--- EXERCISE INPUT ---

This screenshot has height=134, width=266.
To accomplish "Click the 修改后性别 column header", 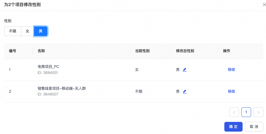I will [x=185, y=51].
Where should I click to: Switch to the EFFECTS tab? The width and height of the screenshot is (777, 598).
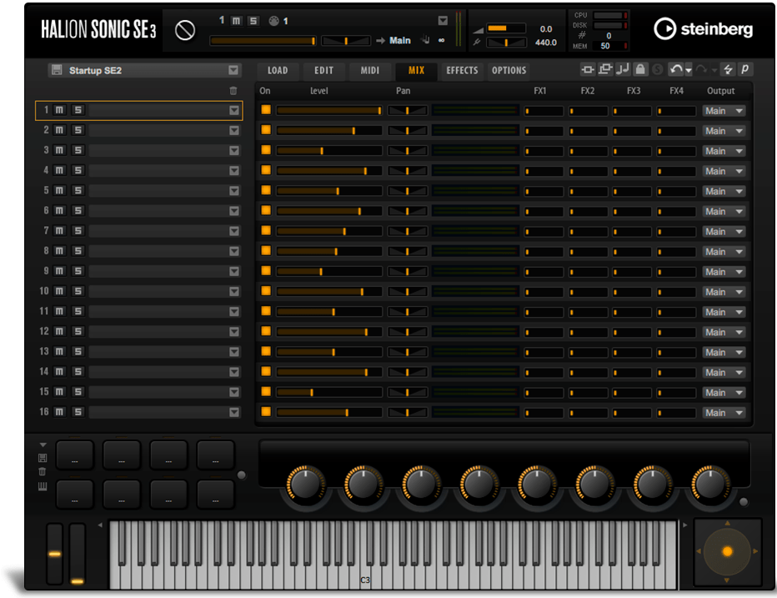(x=462, y=71)
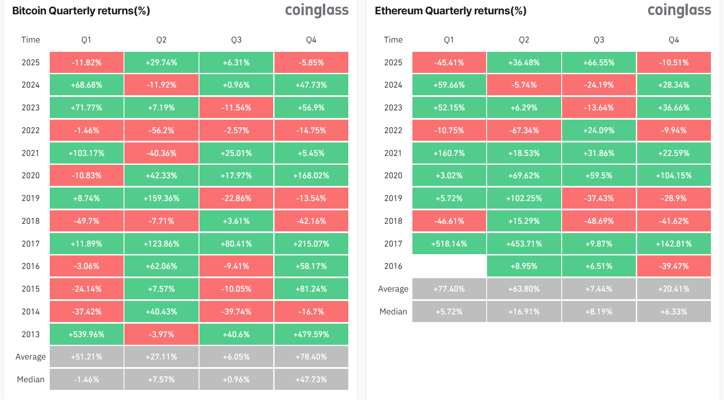
Task: Select the Q1 column header in Bitcoin table
Action: 86,40
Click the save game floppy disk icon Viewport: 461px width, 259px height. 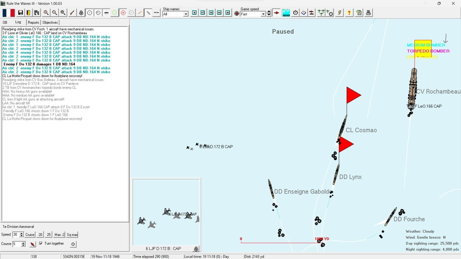(x=20, y=13)
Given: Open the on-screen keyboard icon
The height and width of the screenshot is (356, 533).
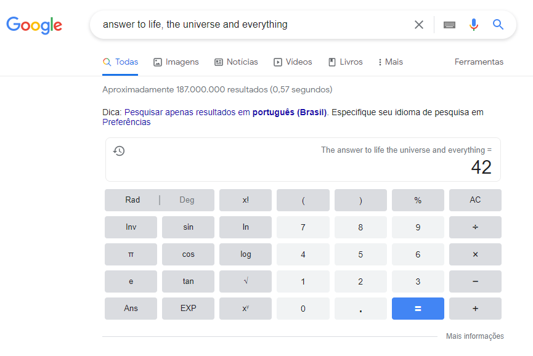Looking at the screenshot, I should click(x=449, y=25).
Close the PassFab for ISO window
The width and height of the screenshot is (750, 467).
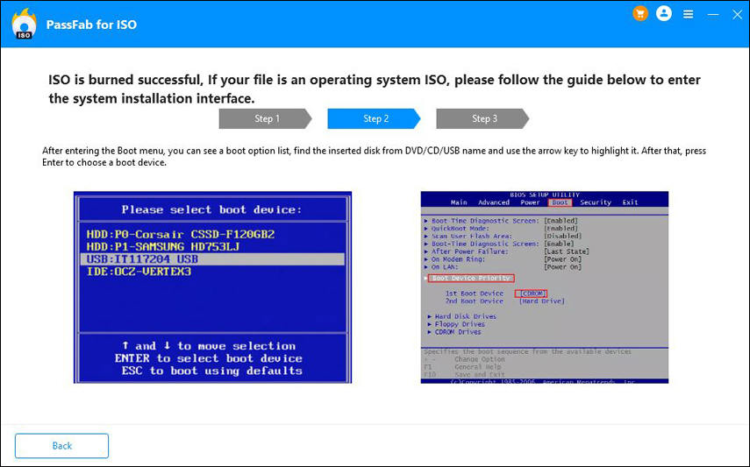(x=736, y=14)

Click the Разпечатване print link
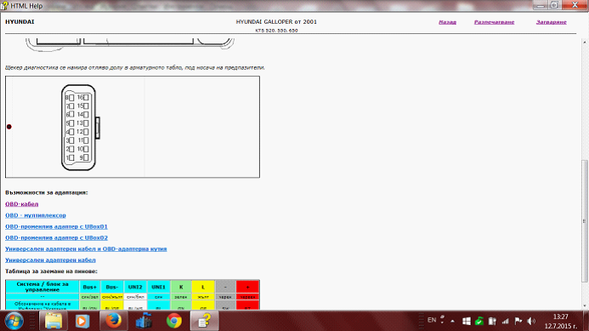pos(494,22)
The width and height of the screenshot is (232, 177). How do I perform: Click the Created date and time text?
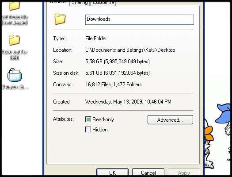(x=128, y=102)
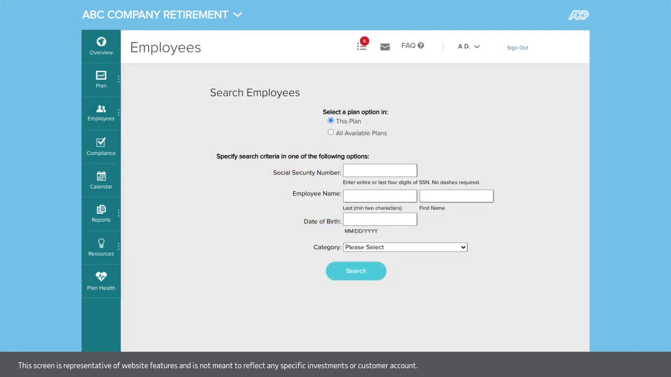This screenshot has width=671, height=377.
Task: Open the Category Please Select dropdown
Action: tap(405, 247)
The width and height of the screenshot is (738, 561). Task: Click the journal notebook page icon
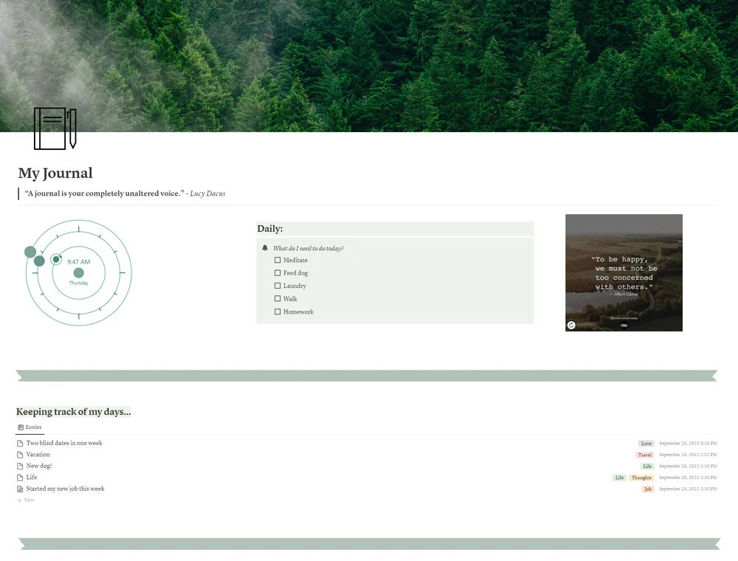55,128
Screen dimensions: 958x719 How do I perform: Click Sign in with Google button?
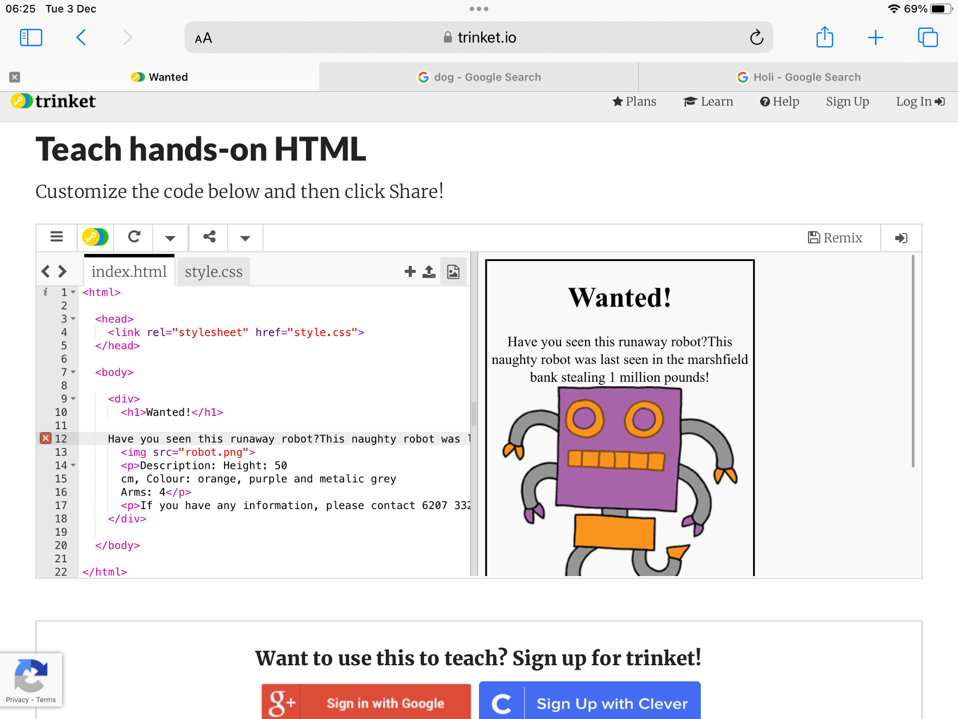(x=366, y=702)
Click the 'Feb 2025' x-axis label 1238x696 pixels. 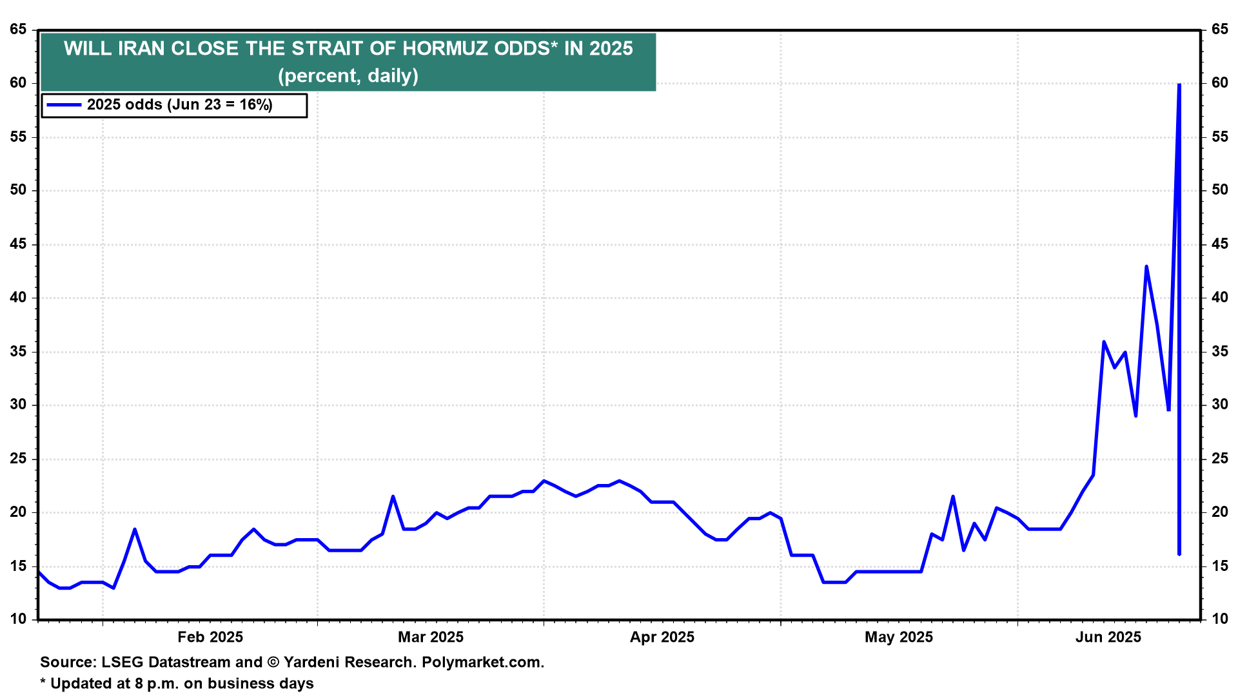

---

Copy out the listing word for word, starting at the line that contains "Given: Open the on-screen keyboard icon" and ending with the last line of the listing. Leave out the pictures.

▶ **RESPONSE TO THE EXERCISE**:
Given: Open the on-screen keyboard icon
The height and width of the screenshot is (356, 533).
Looking at the screenshot, I should click(x=449, y=25).
Close the PassFab for ISO window
The width and height of the screenshot is (750, 467).
(x=736, y=14)

Click the Разпечатване print link
pos(494,22)
The width and height of the screenshot is (232, 177). How do I perform: Click the Created date and time text?
(x=128, y=102)
This screenshot has width=671, height=377.
Task: Open the Category Please Select dropdown
Action: tap(405, 247)
The width and height of the screenshot is (738, 561). Task: Click the journal notebook page icon
55,128
Screen dimensions: 958x719 How do I perform: Click Sign in with Google button?
(x=366, y=702)
Click the 'Feb 2025' x-axis label 1238x696 pixels. 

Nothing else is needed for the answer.